> **ENTNOMMENER TEXT**
6. Black Hawk Down (2001)

Dank «Alien» und «Blade Runner» gilt Ridley Scott als Regisseur, dessen Filme höchstens als Parabel eine zeitkritische Diagnose zu stellen bereit sind, mit «Black Hawk Down» stapfte er jedoch unversehens in die zeitgenössische Politik. Basierend auf realen Ereignissen, handelt der Film von einem Einsatz amerikanischer Spezialeinheiten im somalischen Bürgerkrieg 1993. Ein US-Hubschrauber, dessen Besatzung auf der Suche nach einem Warlord ist, wird abgeschossen, die Überlebenden sowie das hingeschickte Rettungsteam sind von Miliz-Soldaten und bewaffneten Zivilisten eingekesselt, die Rettungsaktion misslingt. Im Abspann wird die Zahl von 19 getöteten US-Amerikanern und 1000 Somalis festgehalten. Lob erhielt der Film für den Versuch, aufgrund von Soldatenberichten sich möglichst nahe an einem Kriegsalltag ausserhalb klarer Frontlinien zu bewegen, dennoch fiel das Resultat zwiespältig aus. Die Somalis werden differenzlos als kriegswütige Masse dargestellt, während die US-Soldaten als handelnde Individuen gezeichnet sind, ausserdem wurden die Filmarbeiten von der US-Armee unterstützt und die Erzählung entsprechend für ein amerikanisches Kinopublikum aufbereitet. Die Motive der Somalis, ihre Wut über die militärisch verfolgte amerikanische Interessenpolitik sowie die strategischen Fehler der Operation bleiben ausgespart. Dennoch bietet der Film keinen blossen Hurra-Patriotismus, sondern zeigt ein Militärmanöver, das in Unkenntnis der verworrenen Lage vor Ort zu einem Desaster mit hohem Blutzoll ausartet. Kurz darauf eröffnete die USA den Krieg gegen Afghanistan, zwei Jahre später gegen den Irak.

 

7. Prometheus (2012)

> **Gesammelte Daten**
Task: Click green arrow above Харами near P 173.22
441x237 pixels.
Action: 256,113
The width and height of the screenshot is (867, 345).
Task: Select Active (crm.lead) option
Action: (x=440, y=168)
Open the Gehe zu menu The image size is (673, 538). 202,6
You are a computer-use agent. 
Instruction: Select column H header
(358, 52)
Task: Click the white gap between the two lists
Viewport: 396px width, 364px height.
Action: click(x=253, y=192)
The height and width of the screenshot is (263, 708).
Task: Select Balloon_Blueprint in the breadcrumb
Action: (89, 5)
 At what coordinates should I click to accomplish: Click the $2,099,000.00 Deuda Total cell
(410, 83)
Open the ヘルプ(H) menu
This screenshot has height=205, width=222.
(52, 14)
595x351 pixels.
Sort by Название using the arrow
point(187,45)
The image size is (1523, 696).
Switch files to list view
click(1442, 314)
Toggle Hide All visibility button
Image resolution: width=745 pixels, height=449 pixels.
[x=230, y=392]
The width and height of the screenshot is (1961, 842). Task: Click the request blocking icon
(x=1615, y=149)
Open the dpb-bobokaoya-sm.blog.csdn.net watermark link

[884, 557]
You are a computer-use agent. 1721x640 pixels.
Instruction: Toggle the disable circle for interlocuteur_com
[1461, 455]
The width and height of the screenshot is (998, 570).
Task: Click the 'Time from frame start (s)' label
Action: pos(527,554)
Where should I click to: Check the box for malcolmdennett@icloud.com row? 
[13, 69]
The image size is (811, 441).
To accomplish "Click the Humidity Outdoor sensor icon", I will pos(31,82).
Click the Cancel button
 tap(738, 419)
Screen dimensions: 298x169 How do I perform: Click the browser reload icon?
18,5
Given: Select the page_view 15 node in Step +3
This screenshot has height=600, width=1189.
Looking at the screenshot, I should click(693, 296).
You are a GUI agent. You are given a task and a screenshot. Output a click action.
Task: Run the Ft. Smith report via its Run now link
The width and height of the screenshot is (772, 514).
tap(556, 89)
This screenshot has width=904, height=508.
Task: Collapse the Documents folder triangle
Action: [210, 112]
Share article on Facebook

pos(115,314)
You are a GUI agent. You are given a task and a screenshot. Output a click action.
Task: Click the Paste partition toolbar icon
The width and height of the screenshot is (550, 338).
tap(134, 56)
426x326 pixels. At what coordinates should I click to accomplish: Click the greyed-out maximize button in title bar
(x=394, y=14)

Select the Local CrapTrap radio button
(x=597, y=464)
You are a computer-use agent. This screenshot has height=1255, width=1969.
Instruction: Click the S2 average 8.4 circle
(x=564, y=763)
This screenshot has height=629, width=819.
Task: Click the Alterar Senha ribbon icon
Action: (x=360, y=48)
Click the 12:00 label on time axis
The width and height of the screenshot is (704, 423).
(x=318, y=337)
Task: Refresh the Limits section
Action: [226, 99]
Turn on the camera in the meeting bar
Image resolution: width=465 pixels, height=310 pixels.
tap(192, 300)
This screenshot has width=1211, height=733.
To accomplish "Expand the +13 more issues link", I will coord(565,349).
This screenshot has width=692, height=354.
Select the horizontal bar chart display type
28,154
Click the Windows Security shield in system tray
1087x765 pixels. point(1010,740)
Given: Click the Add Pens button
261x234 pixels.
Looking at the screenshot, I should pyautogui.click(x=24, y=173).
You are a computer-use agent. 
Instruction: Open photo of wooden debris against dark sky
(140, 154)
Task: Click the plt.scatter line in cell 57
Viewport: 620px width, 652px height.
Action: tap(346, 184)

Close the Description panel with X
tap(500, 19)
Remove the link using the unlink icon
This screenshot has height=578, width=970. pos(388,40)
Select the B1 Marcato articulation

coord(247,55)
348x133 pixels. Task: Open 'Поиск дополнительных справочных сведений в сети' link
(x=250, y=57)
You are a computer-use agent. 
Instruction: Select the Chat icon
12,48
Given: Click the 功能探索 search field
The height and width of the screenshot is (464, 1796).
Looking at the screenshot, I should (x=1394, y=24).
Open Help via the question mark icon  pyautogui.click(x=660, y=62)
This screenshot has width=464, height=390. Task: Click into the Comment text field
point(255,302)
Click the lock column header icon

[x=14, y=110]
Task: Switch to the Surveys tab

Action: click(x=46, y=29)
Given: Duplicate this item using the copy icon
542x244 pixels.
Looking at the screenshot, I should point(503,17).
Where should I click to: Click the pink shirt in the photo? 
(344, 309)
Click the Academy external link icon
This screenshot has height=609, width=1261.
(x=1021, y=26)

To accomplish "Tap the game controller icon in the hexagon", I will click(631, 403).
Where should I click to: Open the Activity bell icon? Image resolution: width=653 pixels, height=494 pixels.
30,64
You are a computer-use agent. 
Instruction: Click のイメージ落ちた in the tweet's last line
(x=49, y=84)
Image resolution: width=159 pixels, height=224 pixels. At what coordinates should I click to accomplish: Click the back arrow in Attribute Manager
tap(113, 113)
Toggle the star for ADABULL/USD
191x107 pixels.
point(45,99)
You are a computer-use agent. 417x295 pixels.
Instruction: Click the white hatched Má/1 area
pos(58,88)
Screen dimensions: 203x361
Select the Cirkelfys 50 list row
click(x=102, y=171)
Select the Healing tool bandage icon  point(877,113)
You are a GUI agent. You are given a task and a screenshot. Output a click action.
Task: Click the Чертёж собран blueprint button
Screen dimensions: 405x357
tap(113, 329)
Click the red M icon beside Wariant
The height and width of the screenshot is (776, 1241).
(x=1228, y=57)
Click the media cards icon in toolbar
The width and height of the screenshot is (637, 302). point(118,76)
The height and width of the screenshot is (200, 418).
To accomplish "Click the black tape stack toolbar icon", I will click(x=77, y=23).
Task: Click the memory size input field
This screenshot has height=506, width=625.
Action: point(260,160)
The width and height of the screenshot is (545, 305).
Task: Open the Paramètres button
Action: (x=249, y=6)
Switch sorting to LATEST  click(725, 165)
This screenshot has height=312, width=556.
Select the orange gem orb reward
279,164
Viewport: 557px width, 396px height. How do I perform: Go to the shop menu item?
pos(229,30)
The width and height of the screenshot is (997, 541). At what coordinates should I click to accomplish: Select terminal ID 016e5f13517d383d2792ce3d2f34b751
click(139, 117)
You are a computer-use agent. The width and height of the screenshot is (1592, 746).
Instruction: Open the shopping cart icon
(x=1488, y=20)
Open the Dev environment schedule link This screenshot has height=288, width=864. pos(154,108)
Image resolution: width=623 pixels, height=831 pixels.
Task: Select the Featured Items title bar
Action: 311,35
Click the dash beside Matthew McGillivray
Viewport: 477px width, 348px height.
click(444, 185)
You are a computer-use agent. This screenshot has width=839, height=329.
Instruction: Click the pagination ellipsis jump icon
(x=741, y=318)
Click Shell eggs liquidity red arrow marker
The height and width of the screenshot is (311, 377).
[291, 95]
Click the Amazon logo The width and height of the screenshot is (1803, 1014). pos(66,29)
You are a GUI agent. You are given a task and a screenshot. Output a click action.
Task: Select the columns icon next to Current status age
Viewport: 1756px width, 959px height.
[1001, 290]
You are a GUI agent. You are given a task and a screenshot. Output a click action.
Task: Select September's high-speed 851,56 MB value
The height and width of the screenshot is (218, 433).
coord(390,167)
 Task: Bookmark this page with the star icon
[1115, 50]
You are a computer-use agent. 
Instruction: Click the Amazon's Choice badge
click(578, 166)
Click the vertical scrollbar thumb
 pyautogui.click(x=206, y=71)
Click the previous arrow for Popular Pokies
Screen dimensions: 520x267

> **AUFGABE**
Entscheide anhand des Textes zu «Black Hawk Down», ob diese Aussagen mit ihm übereinstimmen: 1. Der Film beruht auf realen Ereignissen. 2. Die Filmarbeiten fanden ohne Unterstützung der US-Armee statt. 3. Im Abspann wird die Zahl der getöteten Somalis mit 1000 angegeben. Antworte jeweils mit Ja oder Nein und zitiere die entscheidenden Worte des Textes wörtlich.

> **LÖSUNG**
1. Ja: «Basierend auf realen Ereignissen»
2. Nein: «ausserdem wurden die Filmarbeiten von der US-Armee unterstützt»
3. Ja: «Im Abspann wird die Zahl von 19 getöteten US-Amerikanern und 1000 Somalis festgehalten.»